Como nós privilegiamos o PSI20, que para ganhar dinheiro certinho e sem grandes aventuras é mais do que suficiente,* vamos repor um gráfico que nos tem acompanhado há imenso tempo (por exemplo aqui):


Duas coisas resultam evidentes para nós:

1: Entradas só com fecho acima da linha tracejada vermelha (pode ser já 2ª feira). Nesse caso, temos como primeiro alvo o topo do canal quase 4% acima.
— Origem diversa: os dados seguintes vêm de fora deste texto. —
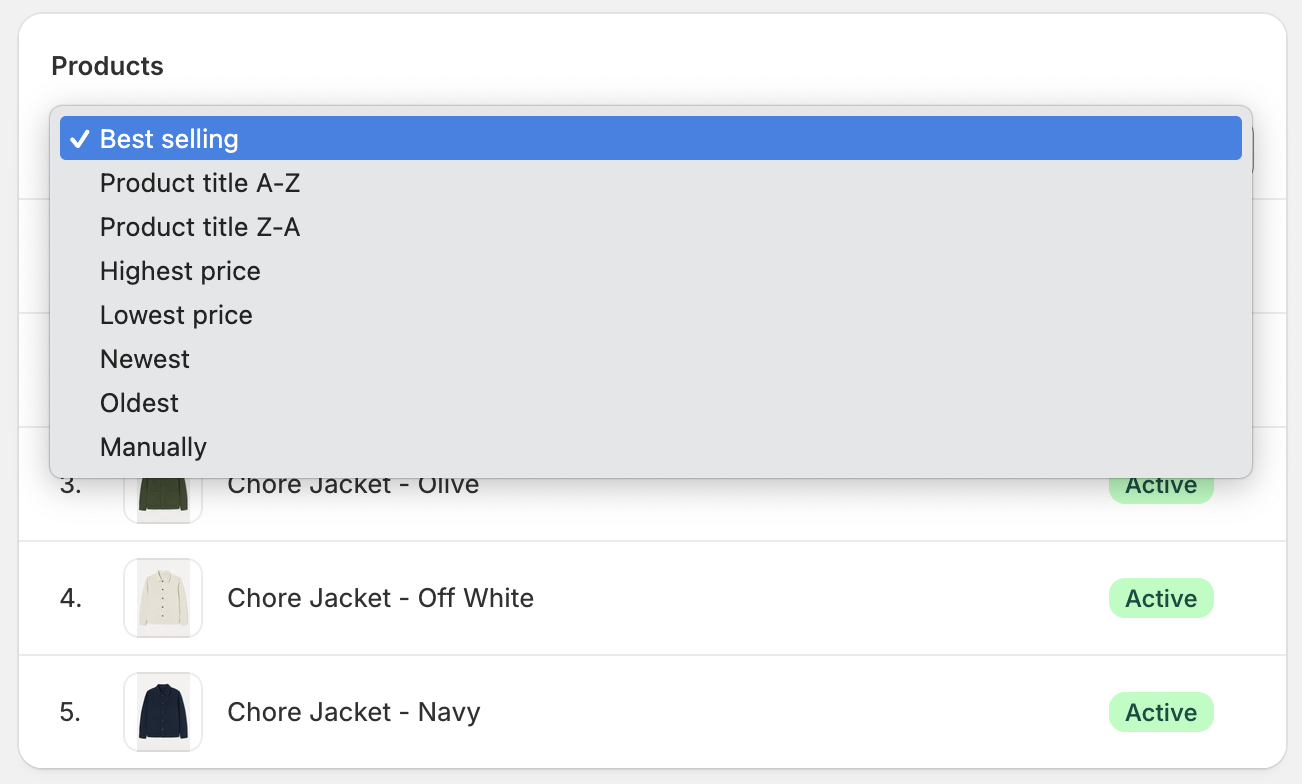The height and width of the screenshot is (784, 1302).
Task: Sort by Product title Z-A
Action: click(200, 227)
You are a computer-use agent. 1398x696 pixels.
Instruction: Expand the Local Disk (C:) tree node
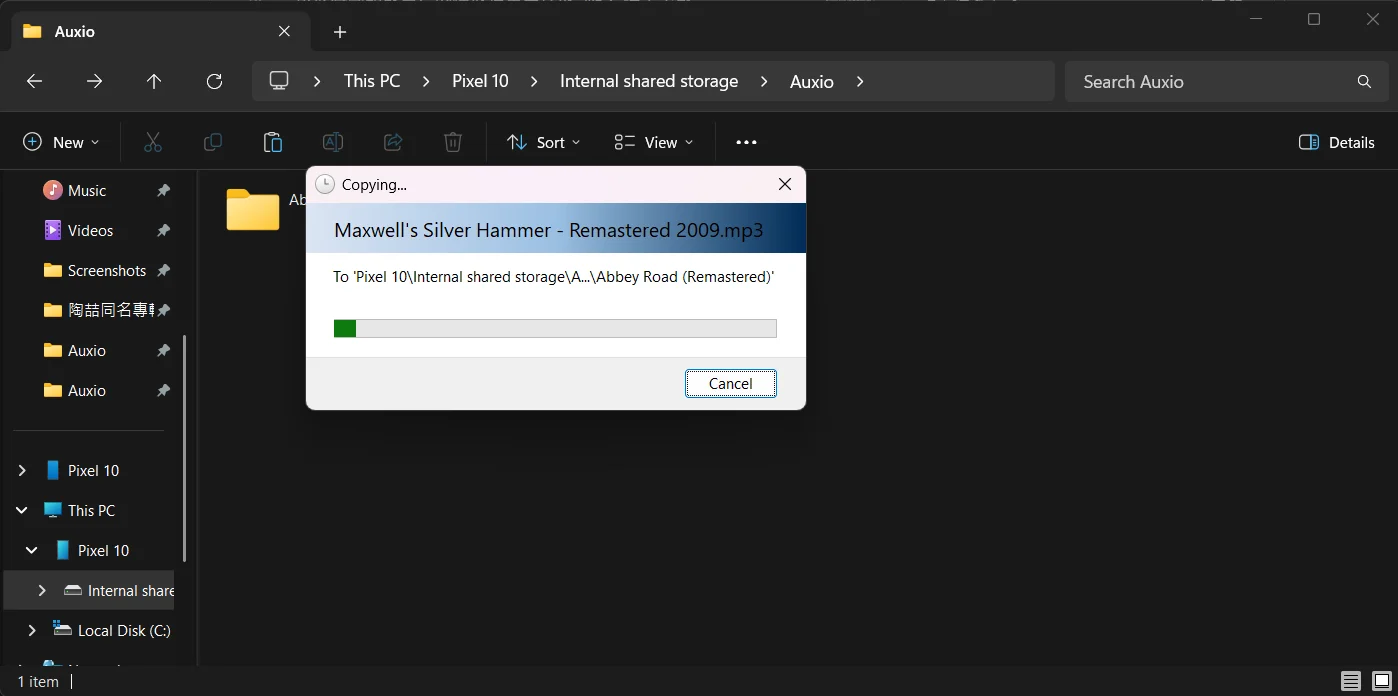point(32,630)
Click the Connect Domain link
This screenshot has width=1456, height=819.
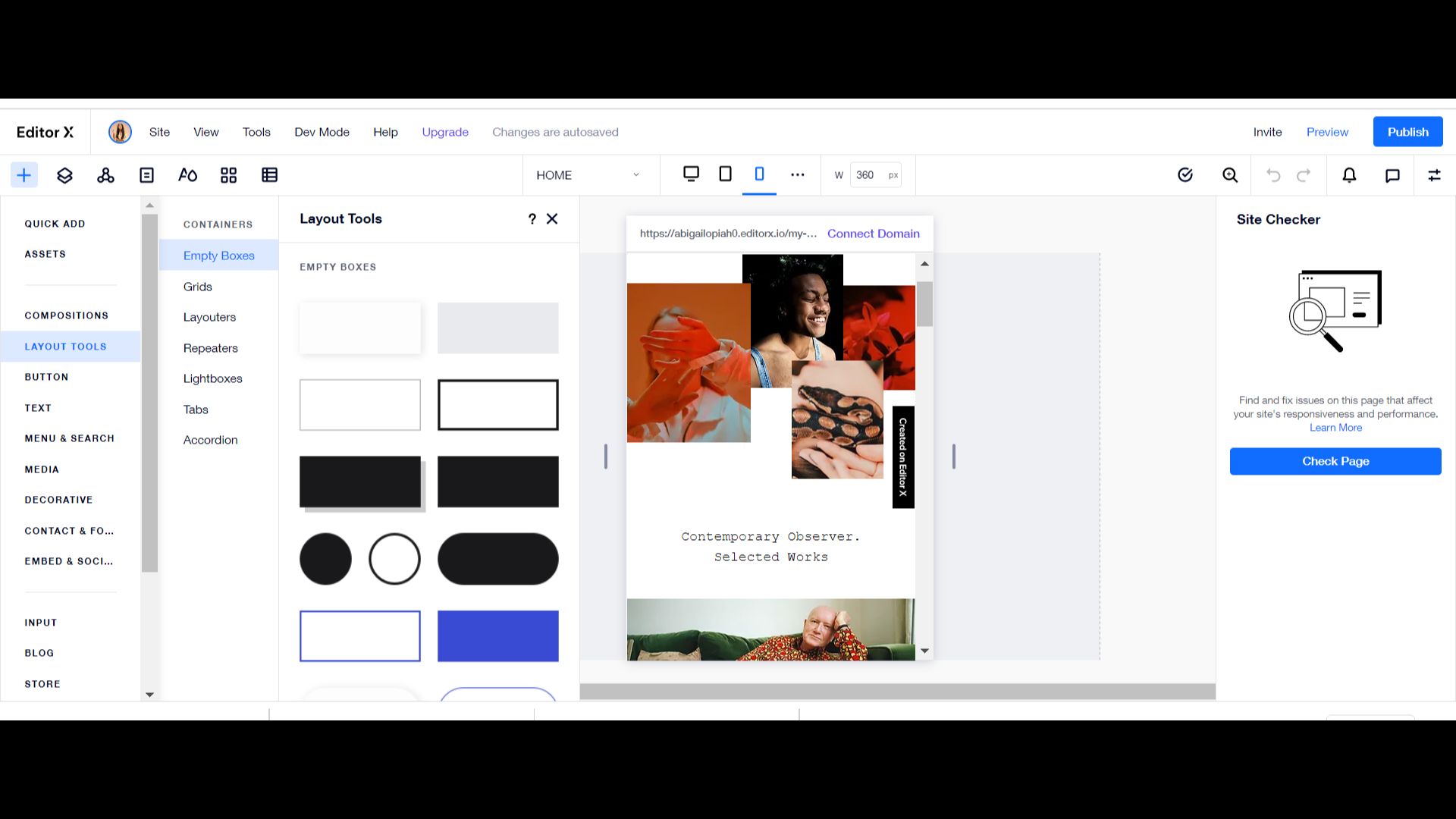point(873,234)
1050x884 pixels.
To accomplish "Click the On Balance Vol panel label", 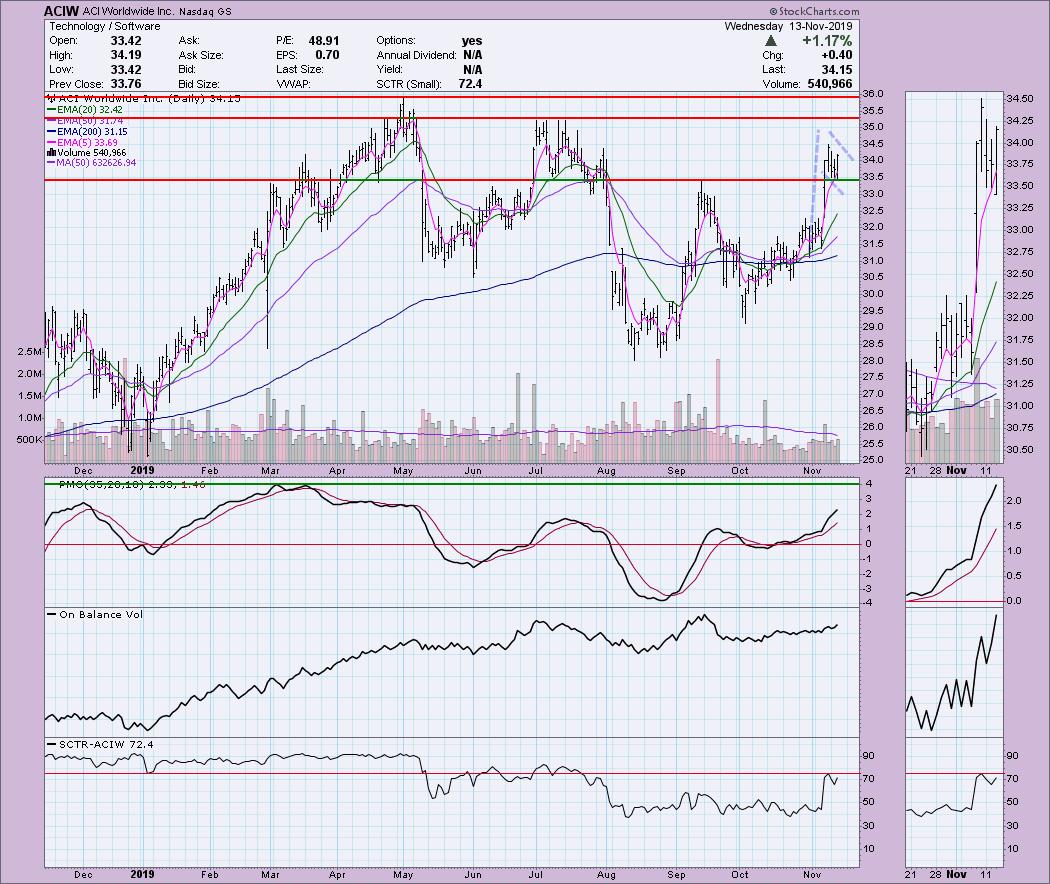I will click(93, 614).
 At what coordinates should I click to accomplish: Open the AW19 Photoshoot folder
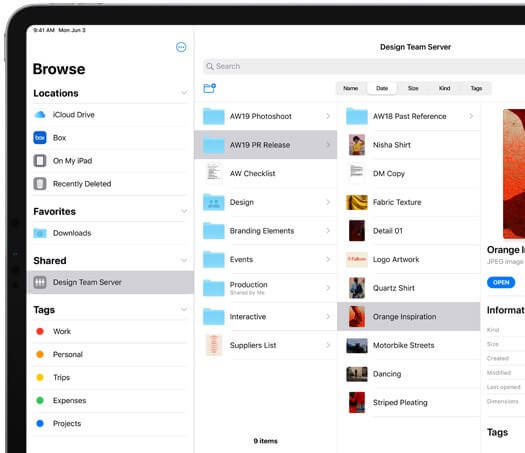[266, 116]
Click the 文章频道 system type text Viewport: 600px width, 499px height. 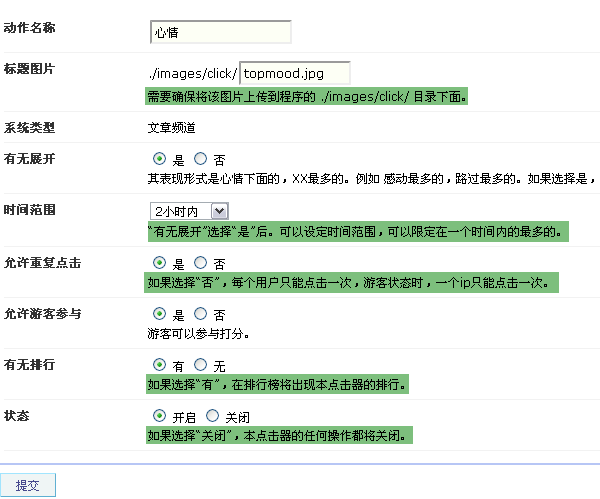(170, 128)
Para baixo, base do canal em primeiro lugar e depois os 4900 pontos que, muito francamente, julgava que já não seriam atingidos este ano e acabaram mesmo por sofrer uma marrada na passada 2ª feira (a negra);

2: Com o regresso da gente graúda na próxima semana, parece-me bastante provável que rompamos para cima e haja um movimento acelerado se os números da economia chinesa (PMI) que saem na madrugada da próxima terça-feira não forem demasiado fracos (como sou um bocado vidente, já agora arrisco dizer que me palpita uma surpresa positiva - os números chineses, todos sabemos, são martelados e se botarem cá para fora uma coisa má agora é o fim da picada, pelo que isto vai seguir o percurso habitual nestas situações: os políticos vão ter que aplicar pomada!).

* Na Bolsa tudo sobe e tudo desce, seja aqui, seja na América ou na China e a informação clara e atempada é fundamental; cá na nossa terrinha, com o nosso índice esquelético, com meia dúzia de empresas para negociar, mas com possibilidade de acompanhar as poucas variáveis necessárias gastando um módico de tempo, consegue-se fazer um serviço calmo e tranquilo e que põe dinheiro no bolso desde que sejamos espertos nas entradas e intransigentes nas saídas.